- Qeshlaq-e Iman Quyi Mashhad Ali Location within Iran
- Coordinates: 39°15′58″N 47°38′19″E﻿ / ﻿39.26611°N 47.63861°E
- Country: Iran
- Province: Ardabil
- County: Aslan Duz
- District: Borran
- Rural District: Qeshlaq-e Gharbi

Population (2016)
- • Total: 273
- Time zone: UTC+3:30 (IRST)

= Qeshlaq-e Iman Quyi Mashhad Ali =

Village in Ardabil province, Iran

Qeshlaq-e Iman Quyi Mashhad Ali (قشلاق ايمان قويي مشهدعلي) (Note: Also romanized as Qeshlāq-e Īmān Qūyī Mashhad ʿAlī) is a village in Qeshlaq-e Gharbi Rural District of Borran District in Aslan Duz County, Ardabil province, Iran.

==Demographics==
===Population===
At the time of the 2006 National Census, the village's population was 286 in 53 households, when it was in the former Aslan Duz District of Parsabad County.

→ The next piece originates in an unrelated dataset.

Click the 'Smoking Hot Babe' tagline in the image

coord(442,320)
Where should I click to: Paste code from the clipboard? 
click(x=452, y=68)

The following census in 2011 counted 276 people in 65 households. The 2016 census measured the population of the village as 273 people in 73 households.

In 2019, the district was separated from the county in the establishment of Aslan Duz County, and the rural district was transferred to the new Borran District.